#### Work item
Repeat word for word the lines from the top of the records through the line containing "Task: Open artist Cris Mj page", and skip the pictures.

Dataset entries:
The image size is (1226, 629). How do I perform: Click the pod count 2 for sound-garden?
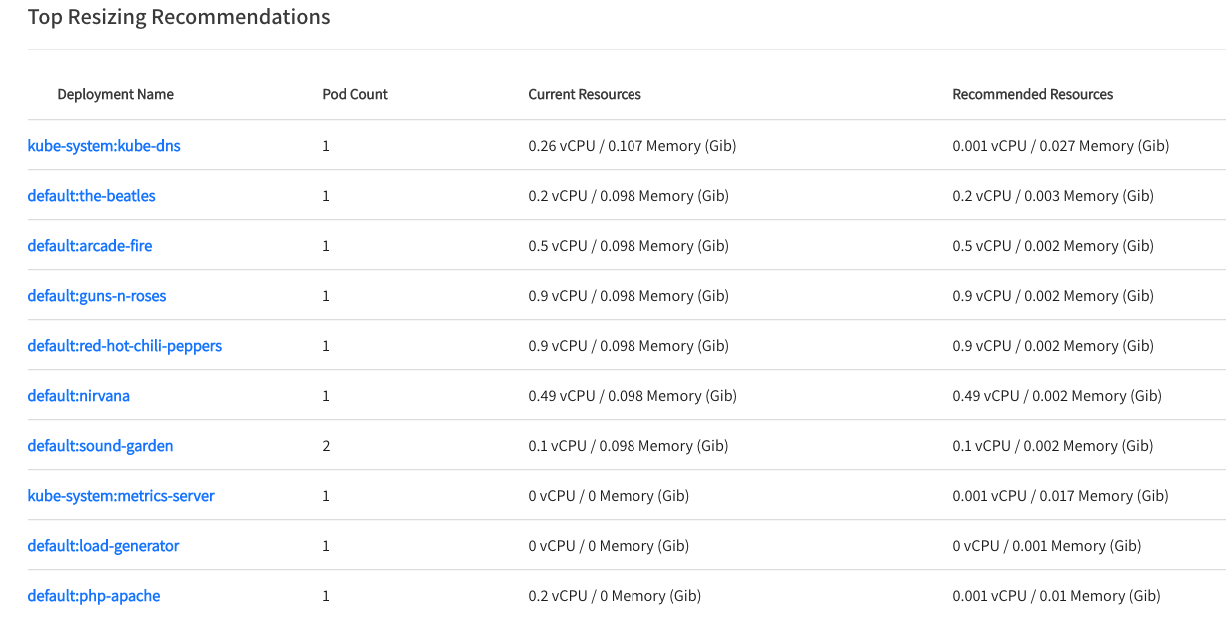[326, 446]
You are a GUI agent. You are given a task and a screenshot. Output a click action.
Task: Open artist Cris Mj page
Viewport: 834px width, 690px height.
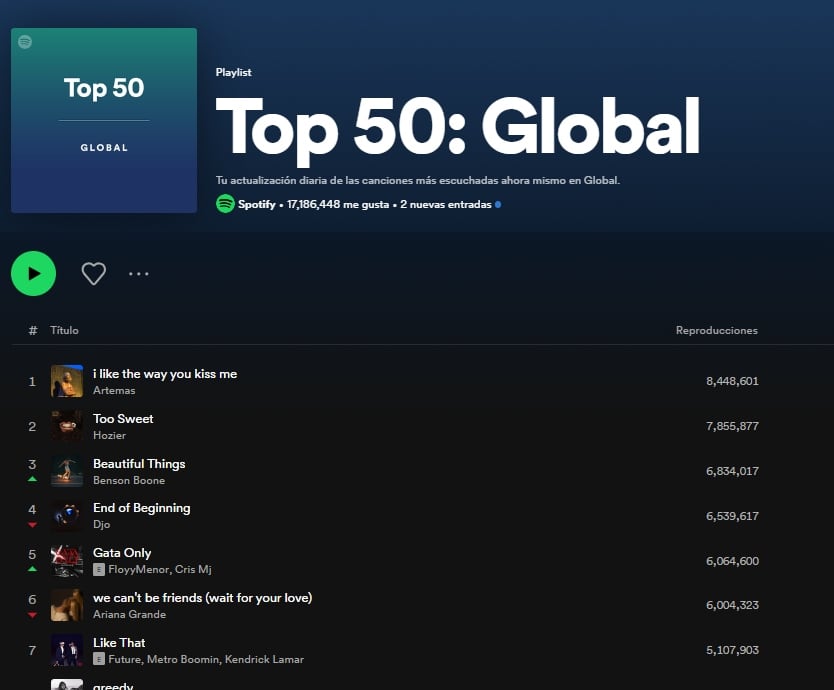tap(191, 569)
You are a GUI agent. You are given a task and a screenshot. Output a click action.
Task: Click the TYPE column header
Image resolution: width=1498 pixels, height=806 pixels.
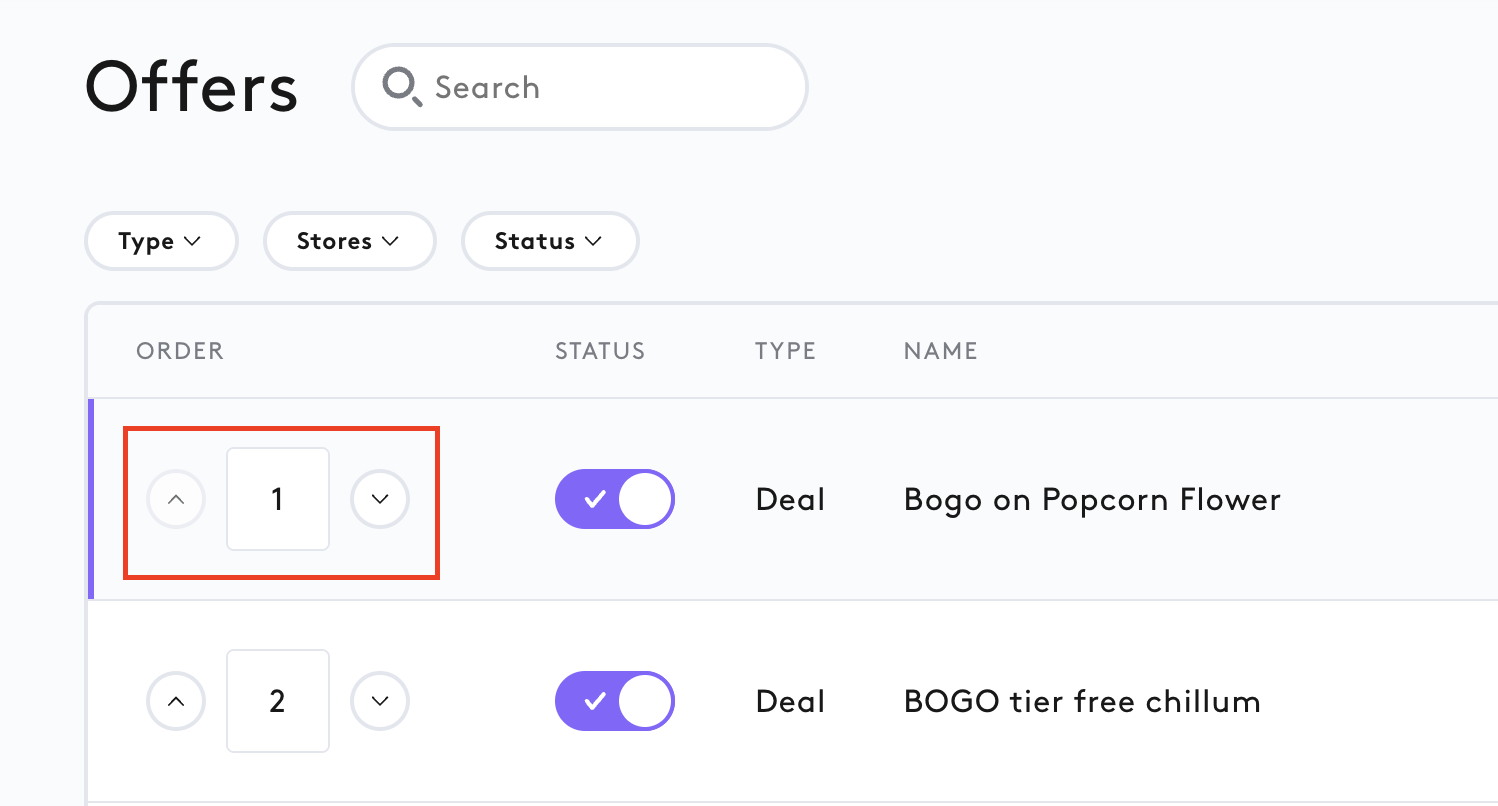tap(785, 351)
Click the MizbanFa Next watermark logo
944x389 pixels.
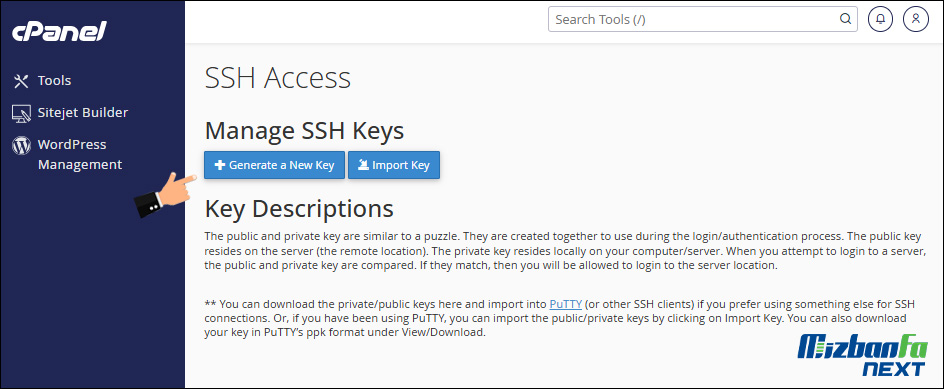click(x=862, y=355)
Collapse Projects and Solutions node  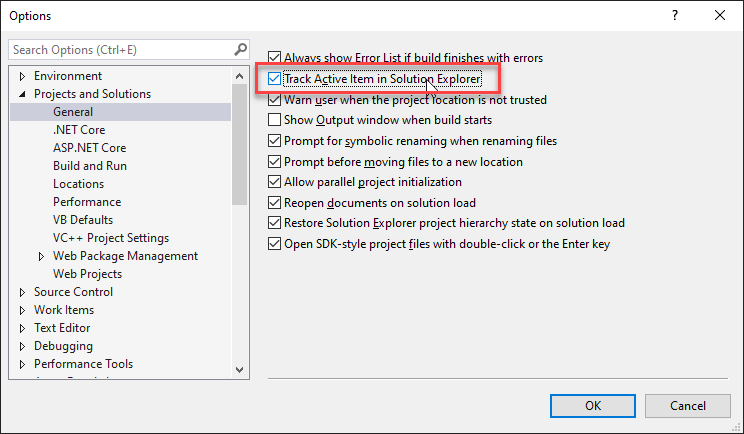pos(23,94)
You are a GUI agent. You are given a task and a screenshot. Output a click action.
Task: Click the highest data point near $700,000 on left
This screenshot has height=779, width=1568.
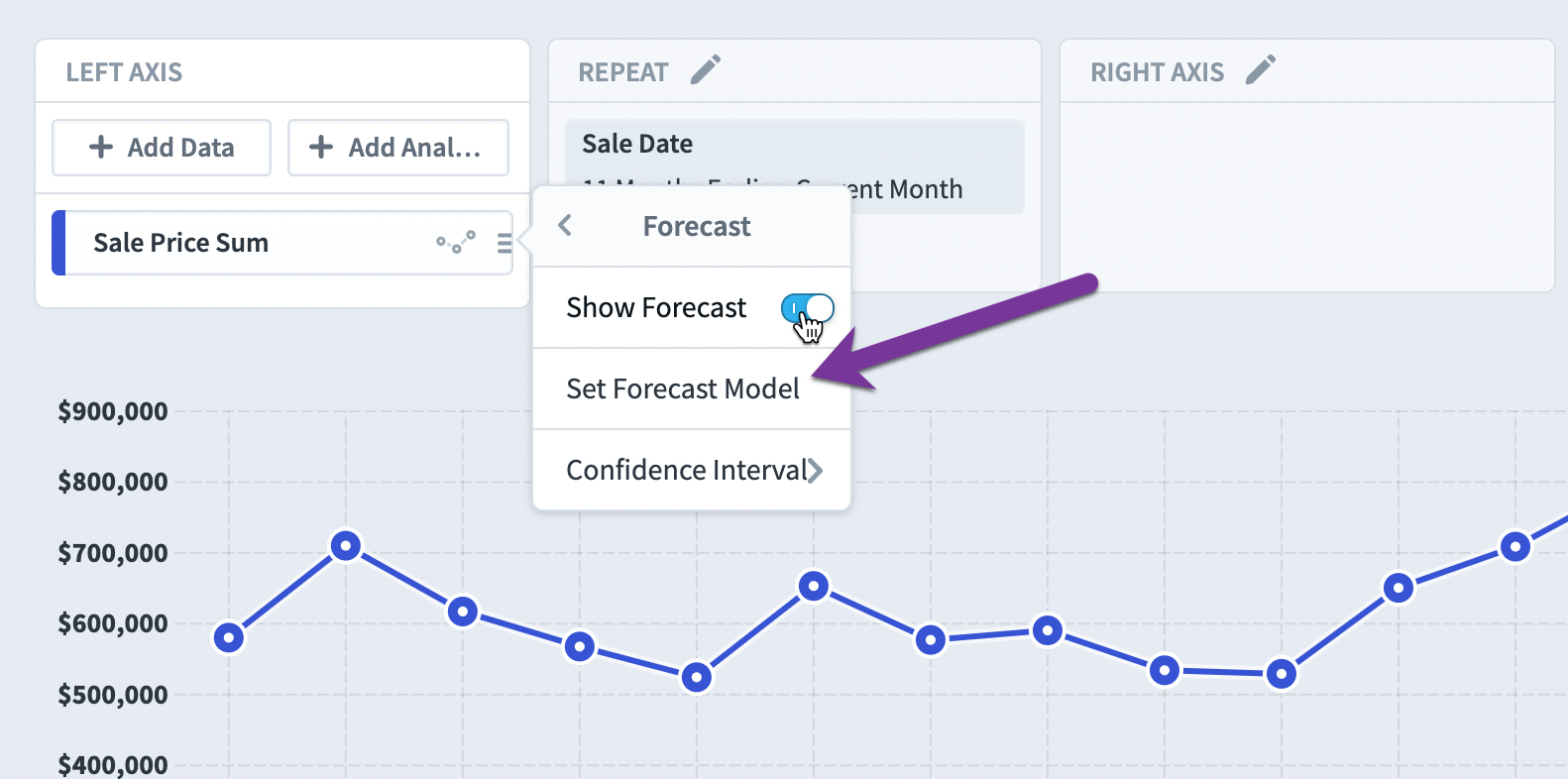[x=346, y=545]
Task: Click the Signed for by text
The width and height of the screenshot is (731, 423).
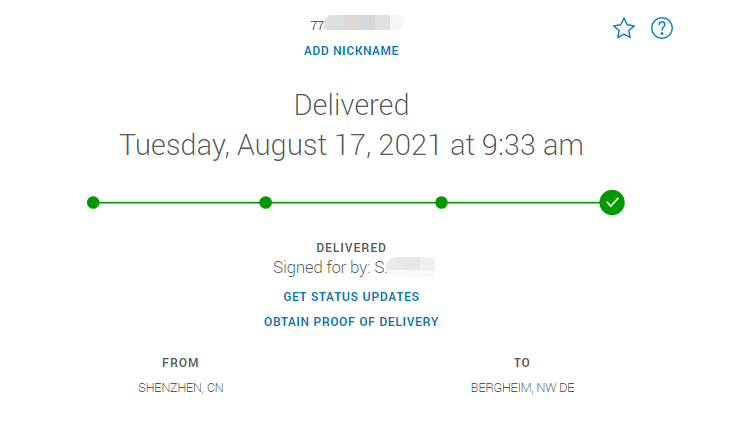Action: point(354,267)
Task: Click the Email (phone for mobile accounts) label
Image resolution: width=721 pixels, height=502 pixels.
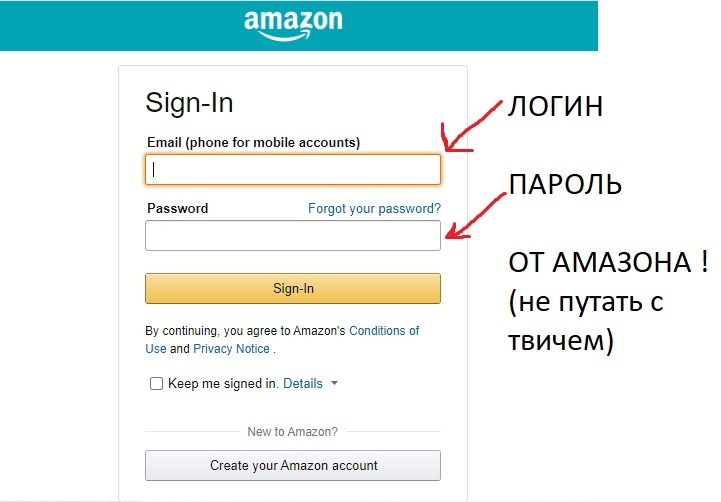Action: pyautogui.click(x=253, y=143)
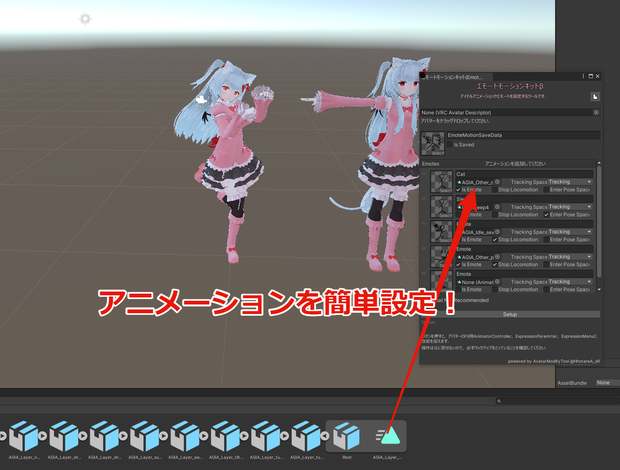Screen dimensions: 620x470
Task: Open Tracking Space dropdown for Cat emote
Action: [570, 182]
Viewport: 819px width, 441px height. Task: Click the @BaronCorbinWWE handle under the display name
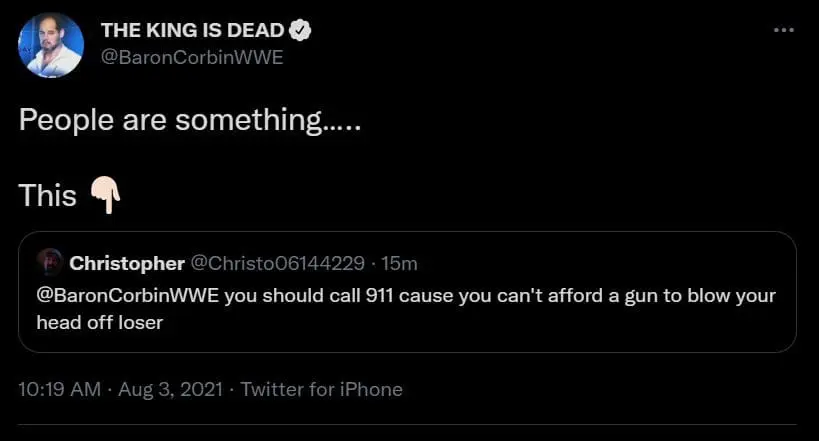192,57
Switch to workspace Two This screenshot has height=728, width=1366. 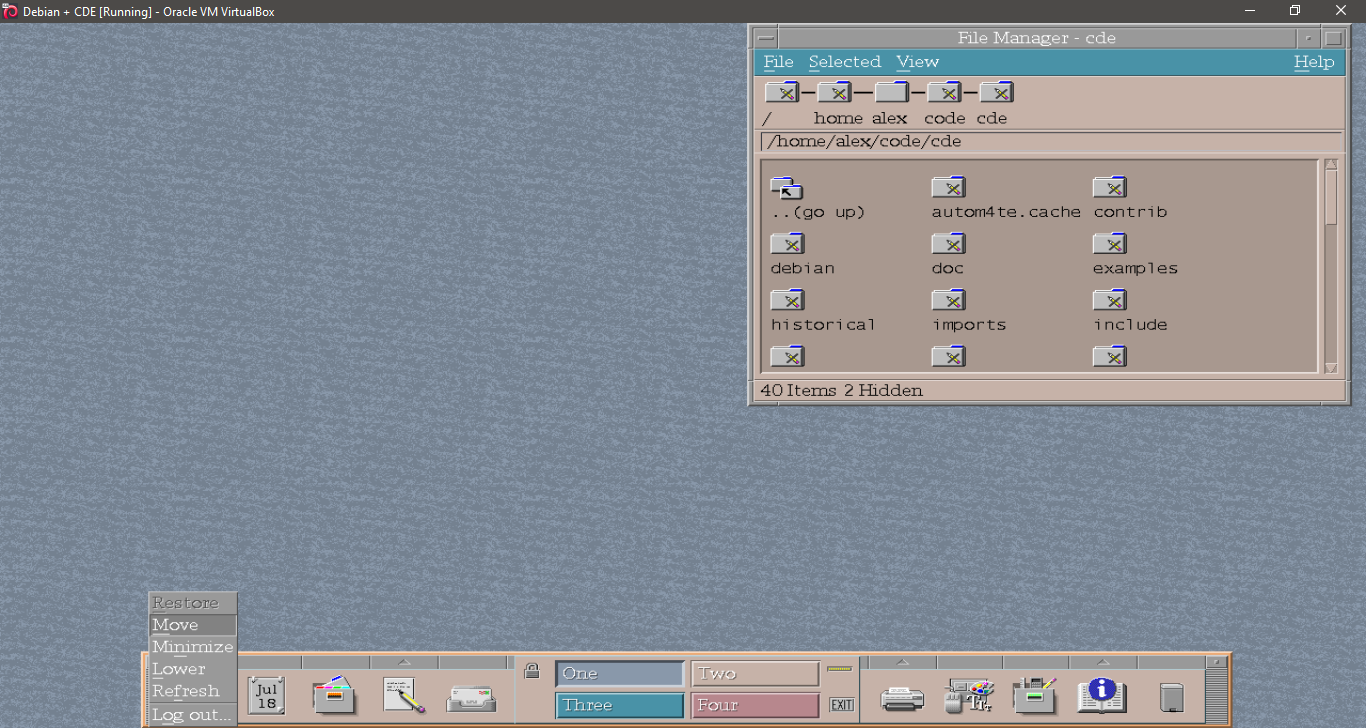[755, 674]
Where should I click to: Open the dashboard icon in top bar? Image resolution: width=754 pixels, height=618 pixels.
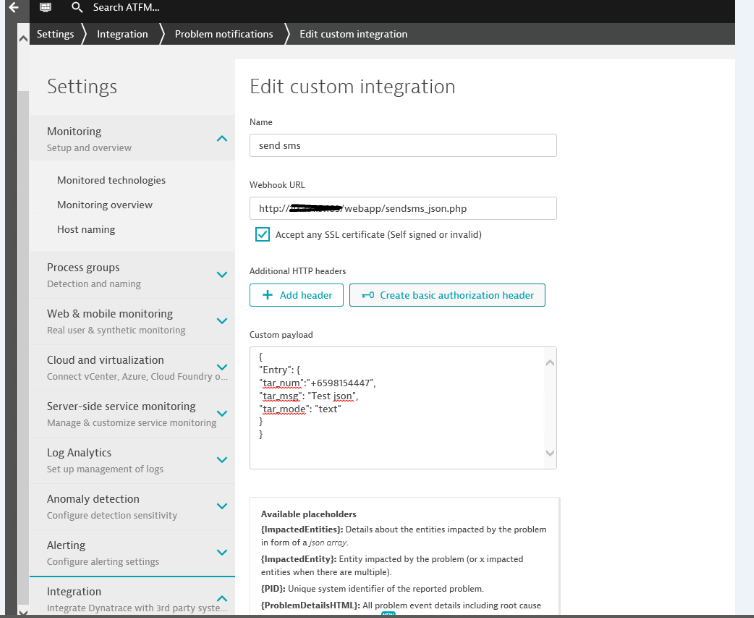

#### Written response
The image size is (1226, 629). How do I perform: Click the pod count 2 for sound-garden?
[326, 446]
You are a GUI agent. You are given a task and a screenshot. Output a click action.
Task: Open artist Cris Mj page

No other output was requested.